Stored data entries
Start of Block

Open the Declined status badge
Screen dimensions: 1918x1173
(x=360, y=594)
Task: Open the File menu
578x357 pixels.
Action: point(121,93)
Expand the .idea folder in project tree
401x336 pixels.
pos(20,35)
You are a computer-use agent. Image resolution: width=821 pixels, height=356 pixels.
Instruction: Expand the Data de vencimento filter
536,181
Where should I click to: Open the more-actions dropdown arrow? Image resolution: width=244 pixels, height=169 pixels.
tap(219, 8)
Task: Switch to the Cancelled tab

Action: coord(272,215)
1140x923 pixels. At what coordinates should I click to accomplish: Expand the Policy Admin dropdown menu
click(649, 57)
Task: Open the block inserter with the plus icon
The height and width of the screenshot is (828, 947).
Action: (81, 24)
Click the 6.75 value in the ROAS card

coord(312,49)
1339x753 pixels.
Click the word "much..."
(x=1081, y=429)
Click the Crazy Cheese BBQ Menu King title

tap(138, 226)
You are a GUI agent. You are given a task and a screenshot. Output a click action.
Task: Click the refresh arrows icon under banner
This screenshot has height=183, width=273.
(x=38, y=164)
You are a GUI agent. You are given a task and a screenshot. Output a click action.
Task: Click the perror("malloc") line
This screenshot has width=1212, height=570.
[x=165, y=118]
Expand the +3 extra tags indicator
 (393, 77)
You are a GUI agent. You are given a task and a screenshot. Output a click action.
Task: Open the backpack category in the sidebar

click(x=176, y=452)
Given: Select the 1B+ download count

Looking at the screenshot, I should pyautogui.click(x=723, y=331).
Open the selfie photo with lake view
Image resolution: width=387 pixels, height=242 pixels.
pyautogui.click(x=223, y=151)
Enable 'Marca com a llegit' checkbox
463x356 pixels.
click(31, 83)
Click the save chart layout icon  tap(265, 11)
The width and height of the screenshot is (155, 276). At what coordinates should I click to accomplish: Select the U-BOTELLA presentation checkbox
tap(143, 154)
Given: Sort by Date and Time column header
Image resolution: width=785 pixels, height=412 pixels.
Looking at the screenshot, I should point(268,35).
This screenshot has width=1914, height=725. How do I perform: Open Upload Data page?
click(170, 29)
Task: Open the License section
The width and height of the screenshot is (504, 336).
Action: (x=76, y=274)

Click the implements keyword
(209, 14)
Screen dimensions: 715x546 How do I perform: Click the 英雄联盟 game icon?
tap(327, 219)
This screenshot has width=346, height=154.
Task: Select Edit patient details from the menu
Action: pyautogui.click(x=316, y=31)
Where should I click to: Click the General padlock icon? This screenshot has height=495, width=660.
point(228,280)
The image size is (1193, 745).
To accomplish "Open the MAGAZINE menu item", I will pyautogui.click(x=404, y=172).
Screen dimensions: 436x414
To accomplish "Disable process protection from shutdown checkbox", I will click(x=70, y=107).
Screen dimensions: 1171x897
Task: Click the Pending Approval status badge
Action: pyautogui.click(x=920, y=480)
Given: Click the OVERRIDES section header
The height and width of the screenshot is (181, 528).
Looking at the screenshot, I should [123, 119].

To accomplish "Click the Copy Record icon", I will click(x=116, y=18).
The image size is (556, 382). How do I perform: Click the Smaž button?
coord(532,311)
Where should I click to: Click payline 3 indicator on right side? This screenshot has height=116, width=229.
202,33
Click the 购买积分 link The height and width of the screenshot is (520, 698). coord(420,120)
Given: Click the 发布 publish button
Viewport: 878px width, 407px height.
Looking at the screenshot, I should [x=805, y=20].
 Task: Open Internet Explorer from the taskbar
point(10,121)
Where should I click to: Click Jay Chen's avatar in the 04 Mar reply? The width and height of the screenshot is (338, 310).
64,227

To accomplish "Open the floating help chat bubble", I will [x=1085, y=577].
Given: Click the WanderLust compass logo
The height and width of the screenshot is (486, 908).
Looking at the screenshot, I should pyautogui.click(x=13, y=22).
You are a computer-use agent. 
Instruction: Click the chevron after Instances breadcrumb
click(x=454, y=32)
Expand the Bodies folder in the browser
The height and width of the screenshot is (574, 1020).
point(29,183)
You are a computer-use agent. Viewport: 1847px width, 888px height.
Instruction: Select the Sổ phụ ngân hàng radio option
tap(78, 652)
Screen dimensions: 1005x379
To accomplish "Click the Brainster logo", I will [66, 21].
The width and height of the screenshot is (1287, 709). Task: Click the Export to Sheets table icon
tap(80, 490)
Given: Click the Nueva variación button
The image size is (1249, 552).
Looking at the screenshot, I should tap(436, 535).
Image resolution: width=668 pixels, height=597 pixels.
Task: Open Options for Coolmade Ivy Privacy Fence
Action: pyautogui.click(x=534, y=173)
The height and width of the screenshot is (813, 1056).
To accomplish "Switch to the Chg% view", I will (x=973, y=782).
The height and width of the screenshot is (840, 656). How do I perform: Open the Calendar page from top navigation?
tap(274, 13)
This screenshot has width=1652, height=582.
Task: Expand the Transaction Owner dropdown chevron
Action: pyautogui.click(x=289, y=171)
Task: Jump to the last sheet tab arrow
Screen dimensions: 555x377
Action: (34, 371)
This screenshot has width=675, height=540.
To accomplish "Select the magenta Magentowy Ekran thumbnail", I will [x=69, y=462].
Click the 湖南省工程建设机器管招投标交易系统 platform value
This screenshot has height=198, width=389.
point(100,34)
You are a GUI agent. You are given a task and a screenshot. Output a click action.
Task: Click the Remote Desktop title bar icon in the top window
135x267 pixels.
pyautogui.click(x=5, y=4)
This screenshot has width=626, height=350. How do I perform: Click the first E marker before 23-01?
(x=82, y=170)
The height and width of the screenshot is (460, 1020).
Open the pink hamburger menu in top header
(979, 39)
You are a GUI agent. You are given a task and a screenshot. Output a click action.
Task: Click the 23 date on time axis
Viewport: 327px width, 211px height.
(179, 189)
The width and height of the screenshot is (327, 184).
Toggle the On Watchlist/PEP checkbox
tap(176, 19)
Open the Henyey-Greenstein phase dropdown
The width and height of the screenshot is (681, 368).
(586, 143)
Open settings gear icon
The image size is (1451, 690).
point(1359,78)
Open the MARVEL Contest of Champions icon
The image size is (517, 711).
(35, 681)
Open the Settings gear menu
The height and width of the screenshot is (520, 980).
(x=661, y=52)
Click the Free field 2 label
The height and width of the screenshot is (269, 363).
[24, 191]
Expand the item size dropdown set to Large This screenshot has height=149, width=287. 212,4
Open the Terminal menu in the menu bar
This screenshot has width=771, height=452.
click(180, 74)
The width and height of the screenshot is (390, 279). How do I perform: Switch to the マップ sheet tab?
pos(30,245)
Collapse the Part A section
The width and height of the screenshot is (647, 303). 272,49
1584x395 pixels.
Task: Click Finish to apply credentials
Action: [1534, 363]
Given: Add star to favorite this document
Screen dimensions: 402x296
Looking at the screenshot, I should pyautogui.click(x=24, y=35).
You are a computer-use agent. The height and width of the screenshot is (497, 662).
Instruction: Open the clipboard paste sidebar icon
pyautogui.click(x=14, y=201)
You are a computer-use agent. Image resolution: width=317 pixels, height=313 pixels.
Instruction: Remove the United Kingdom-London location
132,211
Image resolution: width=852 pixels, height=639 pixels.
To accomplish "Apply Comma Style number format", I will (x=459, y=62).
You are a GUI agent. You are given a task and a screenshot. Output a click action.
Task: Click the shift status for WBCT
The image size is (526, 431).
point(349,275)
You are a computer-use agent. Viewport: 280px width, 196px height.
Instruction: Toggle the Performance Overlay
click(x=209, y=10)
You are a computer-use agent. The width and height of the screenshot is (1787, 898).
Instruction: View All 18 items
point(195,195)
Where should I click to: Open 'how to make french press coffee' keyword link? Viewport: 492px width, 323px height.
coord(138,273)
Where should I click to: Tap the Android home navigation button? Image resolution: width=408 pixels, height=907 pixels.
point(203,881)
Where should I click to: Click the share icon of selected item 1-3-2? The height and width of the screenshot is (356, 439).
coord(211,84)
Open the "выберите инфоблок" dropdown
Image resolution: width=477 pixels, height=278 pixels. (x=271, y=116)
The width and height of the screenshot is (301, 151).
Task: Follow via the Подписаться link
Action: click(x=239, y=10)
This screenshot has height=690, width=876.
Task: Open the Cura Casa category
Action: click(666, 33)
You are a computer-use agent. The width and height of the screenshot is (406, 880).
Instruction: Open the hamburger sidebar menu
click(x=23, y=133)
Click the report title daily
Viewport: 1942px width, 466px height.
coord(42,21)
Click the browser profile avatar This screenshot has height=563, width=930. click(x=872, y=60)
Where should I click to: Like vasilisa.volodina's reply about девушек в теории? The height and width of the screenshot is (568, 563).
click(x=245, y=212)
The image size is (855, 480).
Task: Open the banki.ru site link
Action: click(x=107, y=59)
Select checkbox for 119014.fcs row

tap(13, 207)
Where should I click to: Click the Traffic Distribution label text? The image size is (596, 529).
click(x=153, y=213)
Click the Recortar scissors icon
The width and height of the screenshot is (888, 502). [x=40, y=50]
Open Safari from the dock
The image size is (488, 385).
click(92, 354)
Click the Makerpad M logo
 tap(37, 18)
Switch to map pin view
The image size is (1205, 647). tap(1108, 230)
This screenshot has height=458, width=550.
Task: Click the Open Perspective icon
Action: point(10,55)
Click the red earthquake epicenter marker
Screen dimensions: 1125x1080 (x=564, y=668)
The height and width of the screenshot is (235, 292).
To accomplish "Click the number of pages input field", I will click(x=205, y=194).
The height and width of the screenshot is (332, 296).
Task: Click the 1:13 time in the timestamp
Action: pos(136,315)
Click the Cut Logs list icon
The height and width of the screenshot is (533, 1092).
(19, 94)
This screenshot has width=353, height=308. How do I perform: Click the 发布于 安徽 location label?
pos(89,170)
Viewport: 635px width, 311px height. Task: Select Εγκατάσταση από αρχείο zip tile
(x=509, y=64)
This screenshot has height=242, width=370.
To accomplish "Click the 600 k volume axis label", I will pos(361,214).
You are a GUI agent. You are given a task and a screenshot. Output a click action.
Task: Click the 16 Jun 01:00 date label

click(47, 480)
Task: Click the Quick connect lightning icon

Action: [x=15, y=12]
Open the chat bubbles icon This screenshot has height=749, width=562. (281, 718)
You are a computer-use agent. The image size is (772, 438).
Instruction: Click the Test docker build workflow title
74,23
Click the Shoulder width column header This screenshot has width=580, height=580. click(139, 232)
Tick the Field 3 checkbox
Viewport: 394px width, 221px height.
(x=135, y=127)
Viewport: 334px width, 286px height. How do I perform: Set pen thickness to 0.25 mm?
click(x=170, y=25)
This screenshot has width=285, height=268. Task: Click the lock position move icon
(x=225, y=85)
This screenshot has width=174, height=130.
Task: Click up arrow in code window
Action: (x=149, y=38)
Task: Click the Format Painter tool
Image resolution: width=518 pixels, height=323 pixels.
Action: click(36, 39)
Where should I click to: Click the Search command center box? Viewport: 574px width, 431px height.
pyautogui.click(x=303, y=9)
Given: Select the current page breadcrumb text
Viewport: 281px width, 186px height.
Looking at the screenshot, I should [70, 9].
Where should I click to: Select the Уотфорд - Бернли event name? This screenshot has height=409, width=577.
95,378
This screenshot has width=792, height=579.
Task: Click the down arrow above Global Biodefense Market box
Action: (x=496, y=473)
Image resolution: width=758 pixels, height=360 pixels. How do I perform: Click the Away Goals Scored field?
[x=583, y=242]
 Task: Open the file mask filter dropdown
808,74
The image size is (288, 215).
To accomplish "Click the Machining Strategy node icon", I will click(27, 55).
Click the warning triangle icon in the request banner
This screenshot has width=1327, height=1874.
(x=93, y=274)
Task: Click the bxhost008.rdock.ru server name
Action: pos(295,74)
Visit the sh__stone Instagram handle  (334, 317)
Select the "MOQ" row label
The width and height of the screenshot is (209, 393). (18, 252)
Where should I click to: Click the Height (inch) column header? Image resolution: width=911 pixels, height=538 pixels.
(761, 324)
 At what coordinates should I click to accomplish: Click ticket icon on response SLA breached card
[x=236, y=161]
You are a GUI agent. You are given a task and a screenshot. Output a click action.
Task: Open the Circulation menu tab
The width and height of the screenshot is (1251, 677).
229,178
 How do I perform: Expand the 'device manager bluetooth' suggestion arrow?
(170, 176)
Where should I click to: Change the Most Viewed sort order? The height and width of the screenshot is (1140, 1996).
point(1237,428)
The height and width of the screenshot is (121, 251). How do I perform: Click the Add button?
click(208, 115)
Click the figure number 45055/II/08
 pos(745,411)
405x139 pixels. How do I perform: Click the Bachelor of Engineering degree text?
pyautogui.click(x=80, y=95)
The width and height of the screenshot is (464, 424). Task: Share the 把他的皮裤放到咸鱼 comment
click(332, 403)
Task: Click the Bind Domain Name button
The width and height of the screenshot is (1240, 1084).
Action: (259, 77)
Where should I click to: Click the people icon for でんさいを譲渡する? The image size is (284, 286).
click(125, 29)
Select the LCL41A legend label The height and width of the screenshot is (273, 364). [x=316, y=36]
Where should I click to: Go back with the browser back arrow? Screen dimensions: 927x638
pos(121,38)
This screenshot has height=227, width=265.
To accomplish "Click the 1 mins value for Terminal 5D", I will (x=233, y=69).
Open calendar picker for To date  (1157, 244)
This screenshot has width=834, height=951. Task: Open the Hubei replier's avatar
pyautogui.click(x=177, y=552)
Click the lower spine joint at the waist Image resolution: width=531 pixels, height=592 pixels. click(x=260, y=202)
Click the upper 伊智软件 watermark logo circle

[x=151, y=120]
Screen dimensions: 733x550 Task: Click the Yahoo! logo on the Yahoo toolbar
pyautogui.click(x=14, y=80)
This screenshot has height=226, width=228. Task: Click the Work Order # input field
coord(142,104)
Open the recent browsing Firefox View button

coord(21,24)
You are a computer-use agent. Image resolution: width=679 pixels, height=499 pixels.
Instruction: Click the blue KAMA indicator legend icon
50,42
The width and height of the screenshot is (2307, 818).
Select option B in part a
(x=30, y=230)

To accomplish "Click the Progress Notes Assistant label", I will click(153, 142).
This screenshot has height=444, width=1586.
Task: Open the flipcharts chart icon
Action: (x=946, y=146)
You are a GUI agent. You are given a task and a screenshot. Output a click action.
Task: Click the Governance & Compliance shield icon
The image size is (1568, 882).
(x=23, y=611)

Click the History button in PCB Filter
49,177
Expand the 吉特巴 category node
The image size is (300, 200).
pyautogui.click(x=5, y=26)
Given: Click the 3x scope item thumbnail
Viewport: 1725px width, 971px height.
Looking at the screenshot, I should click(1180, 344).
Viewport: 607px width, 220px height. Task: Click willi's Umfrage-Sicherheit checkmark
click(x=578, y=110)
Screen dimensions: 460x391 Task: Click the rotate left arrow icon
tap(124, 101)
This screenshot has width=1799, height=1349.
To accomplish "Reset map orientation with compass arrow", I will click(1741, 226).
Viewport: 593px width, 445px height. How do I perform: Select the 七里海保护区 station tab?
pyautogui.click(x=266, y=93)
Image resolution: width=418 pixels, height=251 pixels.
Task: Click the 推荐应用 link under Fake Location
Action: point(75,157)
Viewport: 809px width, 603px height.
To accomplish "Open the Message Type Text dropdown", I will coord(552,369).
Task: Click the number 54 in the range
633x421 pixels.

End of Block

• ABOUT THIS TASK
Pull out each line of the entries that contains "computer".

• SOLUTION FOR THIS PROBLEM
You are a computer-use agent. Image resolution: width=821 pixels, height=356 pixels.
You are a computer-use agent. 
You are a computer-use agent. Viewport: 1847px width, 888px height.
You are a computer-use agent. The height and width of the screenshot is (497, 662).
You are a computer-use agent. Image resolution: width=317 pixels, height=313 pixels.
You are a computer-use agent. Viewport: 280px width, 196px height.
You are a computer-use agent. The width and height of the screenshot is (1787, 898).
You are a computer-use agent. The width and height of the screenshot is (406, 880).
You are a computer-use agent. The image size is (772, 438).
You are a computer-use agent. Image resolution: width=679 pixels, height=499 pixels.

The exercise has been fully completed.